Tik Root | TIME | Photo: Jake Naughton for TIME
For decades, my father taught biology at Middlebury College in Vermont. One of his signature courses focused on invertebrates and, as a kid, I’d often tag along on class field trips to the Maine coast. Students would fan out across the rocky shore at low tide and count as many spineless creatures as they could—which, as it turns out, was pretty easy. There were dozens of invertebrate species to be found, including snails, crabs, starfish and, of course, lobster.

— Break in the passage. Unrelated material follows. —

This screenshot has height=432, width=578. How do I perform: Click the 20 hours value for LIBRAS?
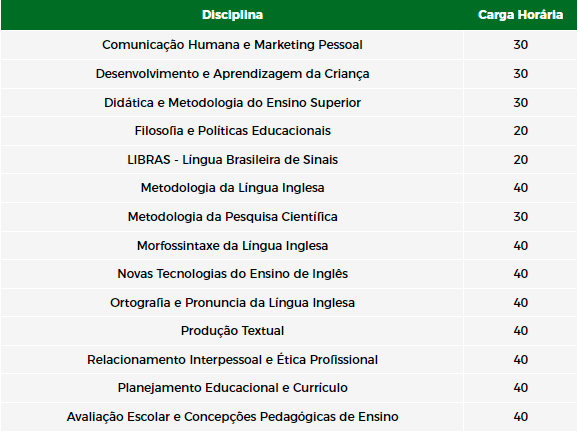[x=520, y=160]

I didn’t lay eyes on an octopus, however, until I was about 8. My dad sporadically hosted a lunch for his class, to which he brought an assortment of invertebrates. Students would discuss each specimen, identify its various parts, and then eat it. That year there happened to be leftovers, which my dad brought home for dinner. He reached into a plastic bag, pulled out a greyish-pink gelatinous blob, and put it on our kitchen table.
My sister and I took note of the eight arms covered in dozens of tiny suckers, slowly realizing what was happening, as my dad fought to cut the meat, which had been poorly cooked, into manageable portions. It tasted like salty bubble gum, and my sister and I spat it out.
In early 2017, some 20 years after first encountering an octopus, I went to Mexico’s Yucatán peninsula to meet Carlos Rosas, a biologist who aims to revolutionize how those gelatinous blobs wind up on dinner tables.